Records from a pointing dataset
☆ ☆ ☆ ☆

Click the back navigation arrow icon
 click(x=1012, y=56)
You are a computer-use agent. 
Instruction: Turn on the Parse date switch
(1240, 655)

☆ ☆ ☆ ☆

Return every line of the material above that contains the string "Instruction", matching uppercase and lowercase letters exactly.

Instruction: Turn on the Parse date switch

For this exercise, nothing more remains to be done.